TASK INSTRUCTIONS:
Transcribe the stretch of the parliamentary transcript from "Mr. Claude Dauphin: Generally" through "in selecting witnesses?", word for word.
** SOURCE DOCUMENT follows **
Mr. Guy Bélanger: The parliamentary rules to which we are accustomed give us a way of getting along with each other, of creating a form of synergy, which was not the same in the Bélanger-Campeau Commission, since the rules of the game, which are implicit agreements in the Assembly, do not work when outsiders are present. They do not know those rules and there is nothing implicit for them. It is not automatic. So it was a bit more complicated in the Bélanger-Campeau Commission in certain respects, but there were richer aspects more respectful relations. Here we are among parliamentarians who live together all year long. So there are, to a certain extent, familiar ways which did not exist in the Bélanger-Campeau Commission or, in any case, which were difficult to make work because the context was not the same.

Mr. Claude Dauphin: Generally speaking, the atmosphere is very good. My approach over the past eleven years as a member has been to seek a consensus. So what I do is I call the representative of the Opposition before taking any decision whatsoever. If that does not work, well then someone has to take a decision at some point. The system has to work. But I always seek consensus between the two major parties.

How do you proceed in selecting witnesses?
** End of SOURCE DOCUMENT **
** RECORDS SUPPLIED follows **
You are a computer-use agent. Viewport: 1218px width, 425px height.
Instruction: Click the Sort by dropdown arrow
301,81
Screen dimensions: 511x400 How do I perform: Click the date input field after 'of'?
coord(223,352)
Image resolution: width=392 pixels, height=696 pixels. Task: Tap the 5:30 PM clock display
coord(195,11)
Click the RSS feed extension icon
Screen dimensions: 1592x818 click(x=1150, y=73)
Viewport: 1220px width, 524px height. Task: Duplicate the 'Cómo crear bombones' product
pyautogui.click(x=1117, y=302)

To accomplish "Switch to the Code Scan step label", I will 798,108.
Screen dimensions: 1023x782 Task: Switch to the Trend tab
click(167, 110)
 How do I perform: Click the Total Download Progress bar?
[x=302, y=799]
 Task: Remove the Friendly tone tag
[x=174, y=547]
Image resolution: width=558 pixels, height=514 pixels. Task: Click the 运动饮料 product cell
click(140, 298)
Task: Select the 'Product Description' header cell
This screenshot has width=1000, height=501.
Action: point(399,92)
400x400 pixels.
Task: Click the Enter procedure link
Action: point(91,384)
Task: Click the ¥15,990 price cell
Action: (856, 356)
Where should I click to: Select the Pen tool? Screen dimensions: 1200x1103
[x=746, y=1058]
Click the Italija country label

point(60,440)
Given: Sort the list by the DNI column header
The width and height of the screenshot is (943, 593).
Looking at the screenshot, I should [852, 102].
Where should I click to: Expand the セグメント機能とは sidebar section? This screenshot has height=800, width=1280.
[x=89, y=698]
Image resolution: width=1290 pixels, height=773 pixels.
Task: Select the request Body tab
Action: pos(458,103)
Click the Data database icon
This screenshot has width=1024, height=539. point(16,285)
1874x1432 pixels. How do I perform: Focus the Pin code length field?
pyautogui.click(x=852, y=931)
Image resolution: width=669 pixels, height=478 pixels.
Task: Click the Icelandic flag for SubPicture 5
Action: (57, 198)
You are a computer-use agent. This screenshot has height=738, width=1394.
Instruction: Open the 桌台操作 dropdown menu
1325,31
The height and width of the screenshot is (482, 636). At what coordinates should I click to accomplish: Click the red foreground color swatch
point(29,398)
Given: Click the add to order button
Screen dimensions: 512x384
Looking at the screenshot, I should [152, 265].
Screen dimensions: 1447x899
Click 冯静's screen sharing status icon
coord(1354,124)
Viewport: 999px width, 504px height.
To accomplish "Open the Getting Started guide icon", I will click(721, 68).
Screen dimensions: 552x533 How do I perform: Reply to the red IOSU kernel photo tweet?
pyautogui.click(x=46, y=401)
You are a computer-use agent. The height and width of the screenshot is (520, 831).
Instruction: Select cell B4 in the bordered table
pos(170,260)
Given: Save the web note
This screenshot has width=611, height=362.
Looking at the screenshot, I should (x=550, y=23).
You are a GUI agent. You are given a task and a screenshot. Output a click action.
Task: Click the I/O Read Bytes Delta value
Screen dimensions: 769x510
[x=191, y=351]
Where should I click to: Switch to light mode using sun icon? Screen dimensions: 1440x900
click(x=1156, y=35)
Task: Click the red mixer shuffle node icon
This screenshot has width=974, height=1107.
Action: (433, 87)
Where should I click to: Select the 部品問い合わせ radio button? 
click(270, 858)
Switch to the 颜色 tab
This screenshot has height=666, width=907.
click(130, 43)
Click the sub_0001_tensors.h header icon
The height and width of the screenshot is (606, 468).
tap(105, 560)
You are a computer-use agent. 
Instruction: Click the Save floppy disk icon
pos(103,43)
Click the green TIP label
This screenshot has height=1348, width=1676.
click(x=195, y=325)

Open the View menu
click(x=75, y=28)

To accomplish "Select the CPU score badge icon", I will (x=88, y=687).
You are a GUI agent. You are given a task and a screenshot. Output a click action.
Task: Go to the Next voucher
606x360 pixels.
** End of RECORDS SUPPLIED **
EXERCISE RESPONSE:
Mr. Claude Dauphin: Generally speaking, the atmosphere is very good. My approach over the past eleven years as a member has been to seek a consensus. So what I do is I call the representative of the Opposition before taking any decision whatsoever. If that does not work, well then someone has to take a decision at some point. The system has to work. But I always seek consensus between the two major parties.

How do you proceed in selecting witnesses?